Built-in way to convert an ORM object (i.e. result of an ORM query) to a Python dictionary

Issue #3976 wontfix
Markus Meskanen created an issue

I suggest adding something that allows us to convert ORM objects directly into dictionaries like this:

class User(Base):
    __tablename__ = 'user'
    id = Column(Integer, primary_key=True)
    name = Column(Text, required=True)
    birth_year = Column(Integer)

user = session.query(User).filter(User.birth_year==1996).one()
return dict(user)

This would not only allow extremely easy integration with JSON APIs, but sometimes it's better to handle these objects as dicts for speed etc.

Some things to consider:

  • Recursion; what to do with relationships? Should one-to-many convert to a dict of lists? What if all of those many have more "sub" lists?
  • Method of converting: 1. Support dict(obj), integrates neatly into Python and this way it supports more than just dict(), like custom mapping classes 2. Add a to_dict() method to the declarative base class. I like this the least, because an object shouldn't know how to convert itself into everything in the world 3. A custom function like sqlalchemy.orm.to_dict(obj). Imo better than option two, and it doesn't clutter the class either.
  • Ignore fields, i.e. "convert this object to a dict, but ignore id column"

Comments (4)

  1. Mike Bayer repo owner

    Hi there -

    The title of this issue, "convert SQLAlchemy object to a dictionary", seems very trivial.
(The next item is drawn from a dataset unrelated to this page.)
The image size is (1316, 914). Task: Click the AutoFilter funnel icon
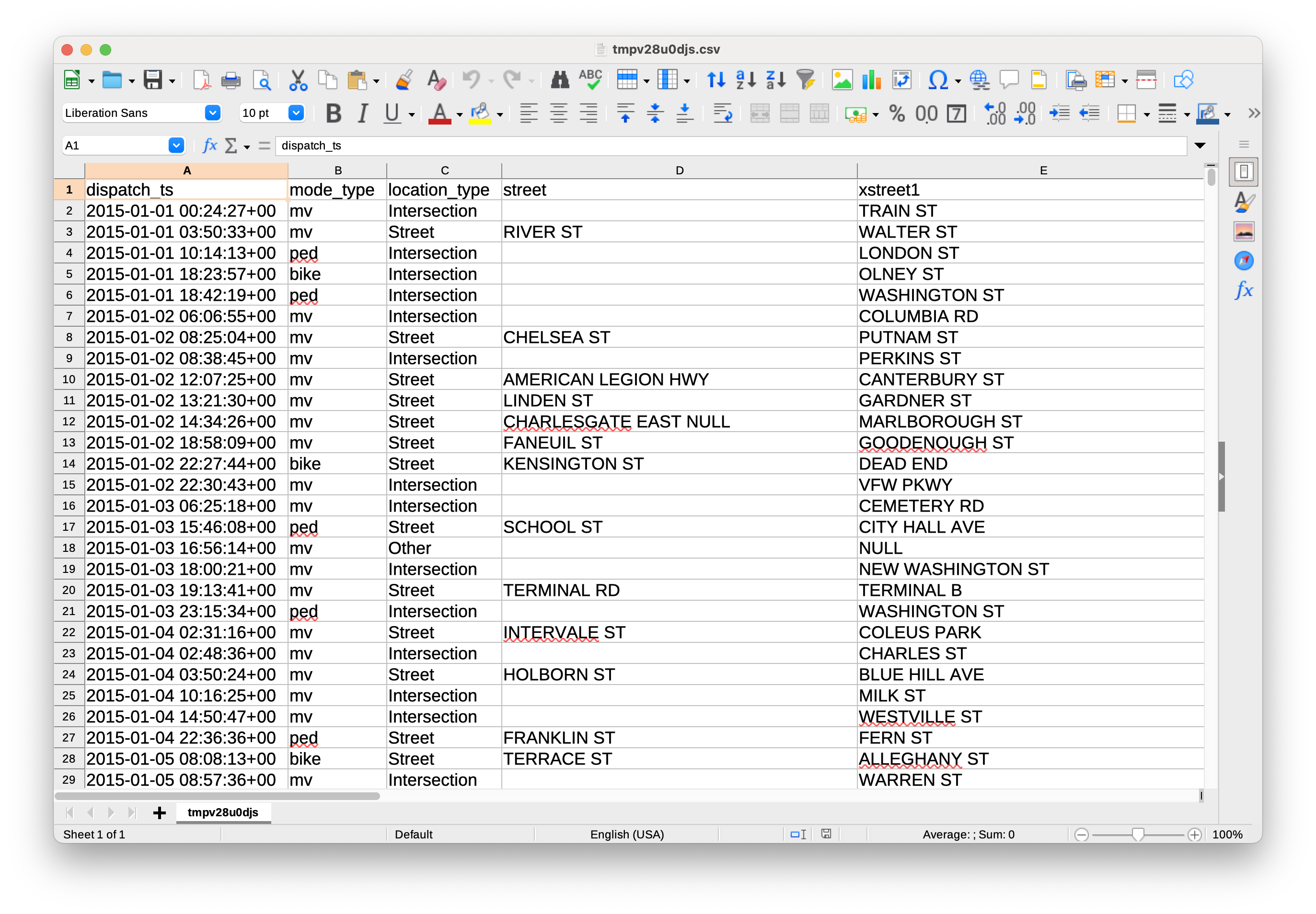[x=806, y=80]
    It is of course extremely simple to make a function that does the very direct dict() production:

    from sqlalchemy import inspect
    def orm_to_dict(obj):
        return {attr.key: getattr(obj, attr.key) for attr in inspect(obj).all_orm_descriptors}
    

    But as you noted, the above function is already not sufficient. You suggest it should also handle recursion of relationships, handle collections. This suggests it also needs recursion detection so that it doesn't get into infinite loops. Also, the ability to "ignore" fields. So from a three line, to probably more of a 25-30 line function.
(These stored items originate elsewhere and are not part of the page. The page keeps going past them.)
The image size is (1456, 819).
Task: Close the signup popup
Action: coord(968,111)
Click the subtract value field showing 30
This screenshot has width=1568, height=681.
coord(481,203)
    But what if I also want to be able to configure "ignore" recursively as well? E.g. go from A->b->c, A->d->e, but only from A->g and not g->h ? What if I want to be able to change the string name of fields from what they are in the ORM mapping to something else? What if I want special marshalling functions to run when various datatypes are encountered? What if I want to also marshall attributes on my ORM mappings that are not themselves mapped attributes? After I've defined all of these systems, wouldn't I perhaps want to be able to also go from a dictionary to an ORM mapped object? After all, I've never written an app that serializes to dictionaries, but doesn't also receive PUT/POST requests and go the other way as well.

    We can start down the road of defining a whole configurational system to add all of these capabilties, since we now see that, "convert ORM object to a dict" is a very simple function to write for an exact use case, but to produce it in a way that is of general use without further programming needed is not simple at all. But we might want to ask, since this is a much bigger problem than it first seemed, are other people are already working on this.....a search like https://pypi.python.org/pypi?%3Aaction=search&term=sqlalchemy+json&submit=search shows that there is plenty.

    When you are dealing with dictionary/json structures, you need to have an explicit schema that defines the structure you want to build. It needs to have hooks so that any aspect of serialization can be customized. and it definitely needs to be bidirectional.

    This is kind of the paradox of the "library / end-user application". The end user application can add little object->dict helpers and all kinds of other helpers very easily, as these suit exactly the specific thing that the application needs at that moment. They can seem annoying to write since they are so simple, and maybe the library can provide them. But unfortunately it's not like that - when a feature moves up to be in the library, it now has to work for everybody, or it's useless. The real-world case for object->dict is way too complicated (and already addressed by the hard work of many third party library authors) to be part of the ORM directly.

    I can go on here but I'm hoping you get the idea that "convert to a dict" is on its face much too trivial to be useful and in order to make it of generalized use would be something way out of scope for the SQLAlchemy library itself and is already something many third party libraries exist to handle.

  2. Mike Bayer repo owner

    I'm always open for discussion but currently IMO the task of serialization is bigger than the scope of within the library itself.